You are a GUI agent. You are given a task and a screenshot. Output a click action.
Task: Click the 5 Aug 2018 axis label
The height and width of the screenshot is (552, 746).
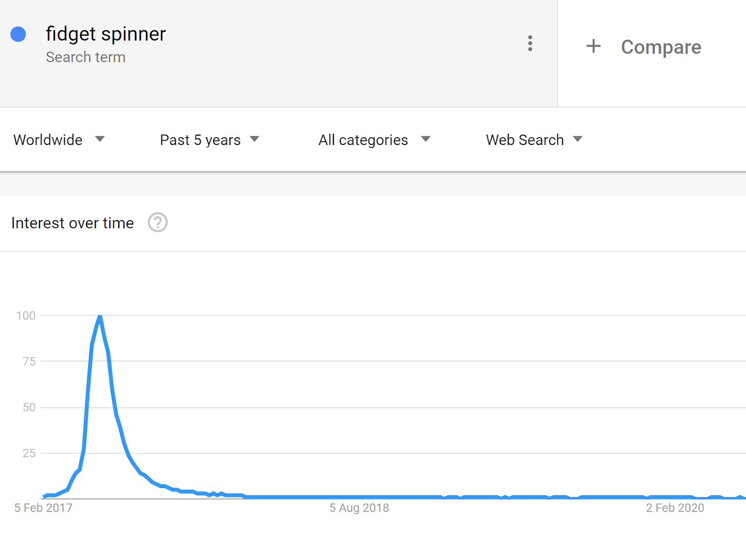[x=359, y=508]
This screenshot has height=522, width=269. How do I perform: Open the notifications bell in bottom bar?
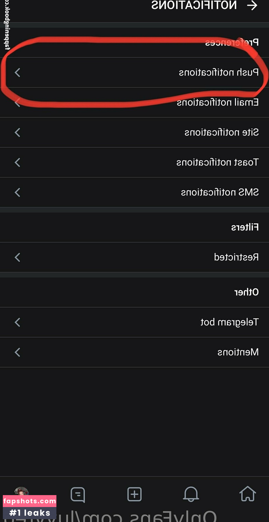pos(191,494)
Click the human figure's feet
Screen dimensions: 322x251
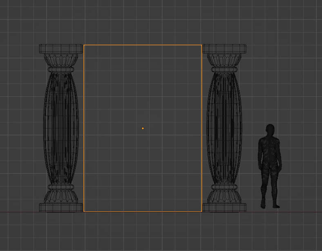click(x=271, y=206)
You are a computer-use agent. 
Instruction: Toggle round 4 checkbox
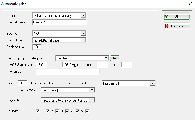(x=67, y=111)

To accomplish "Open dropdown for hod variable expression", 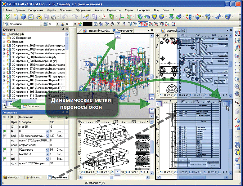I will (x=47, y=136).
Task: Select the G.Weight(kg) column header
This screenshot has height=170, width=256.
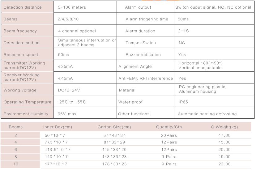Action: pyautogui.click(x=224, y=127)
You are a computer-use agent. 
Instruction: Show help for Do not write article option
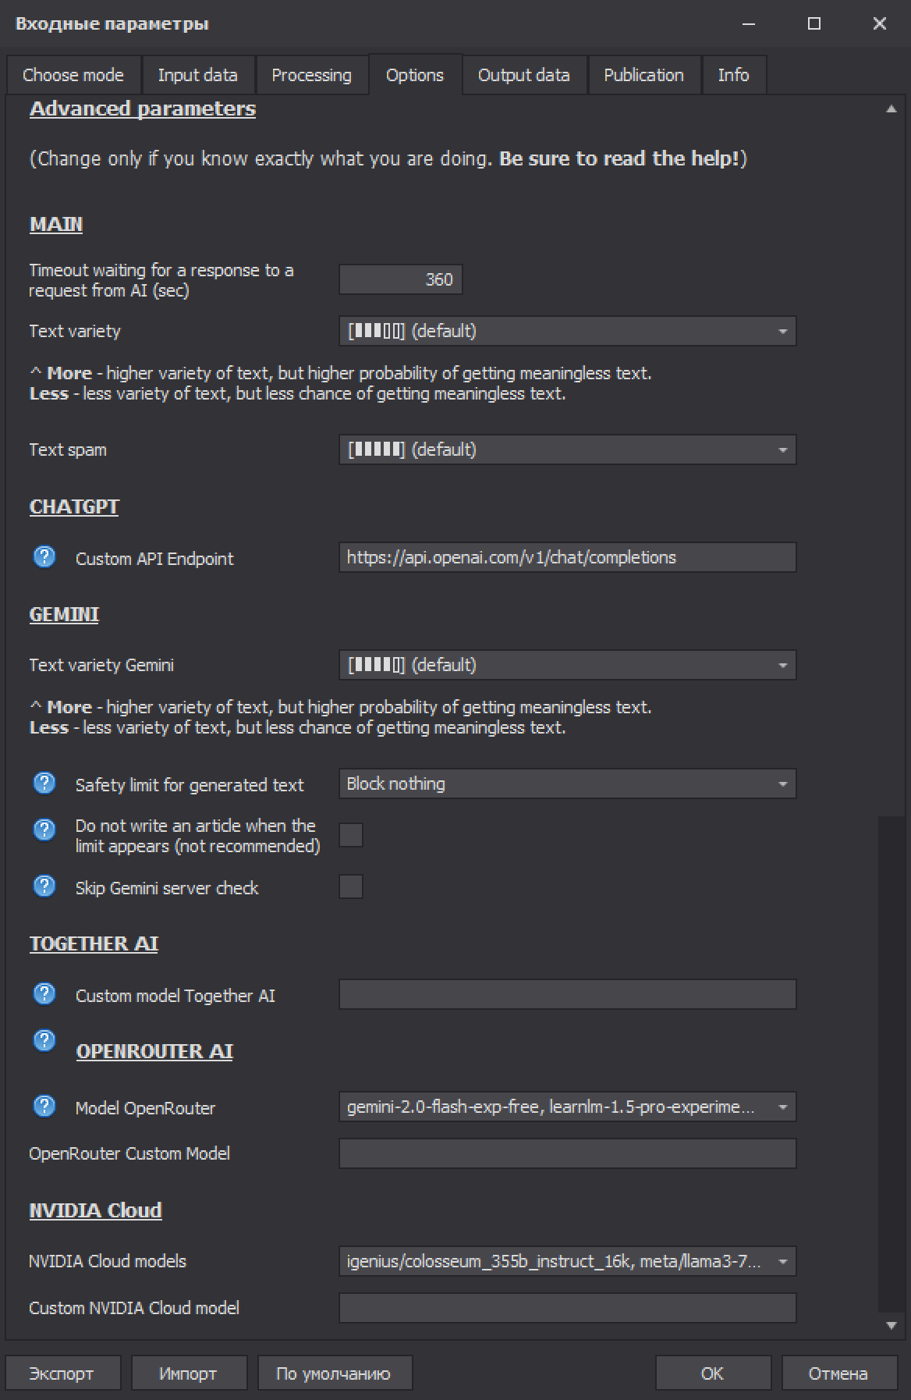tap(44, 830)
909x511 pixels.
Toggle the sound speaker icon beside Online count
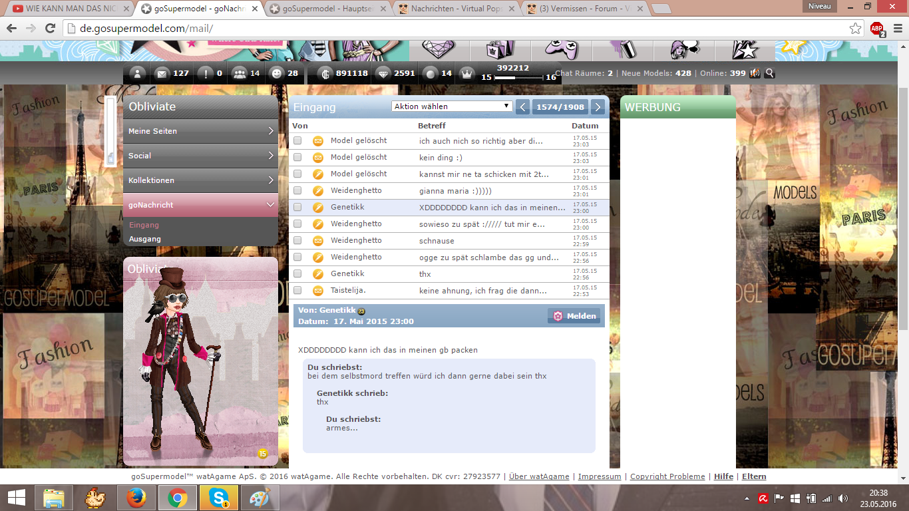pos(755,73)
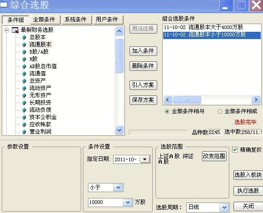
■ ■ ■ ■ ■
Your task >> Leaving every picture aside, reproduce exactly the lines above from the one with "Task: Click the 5 Aug 2018 axis label" up to and including the one with "Click the human figure's feet", and no others.

Answer for this exercise >>
Task: Click the 5 Aug 2018 axis label
The height and width of the screenshot is (552, 746).
[x=359, y=508]
This screenshot has height=522, width=269. How do I perform: Open the notifications bell in bottom bar?
pos(191,494)
Click the human figure's feet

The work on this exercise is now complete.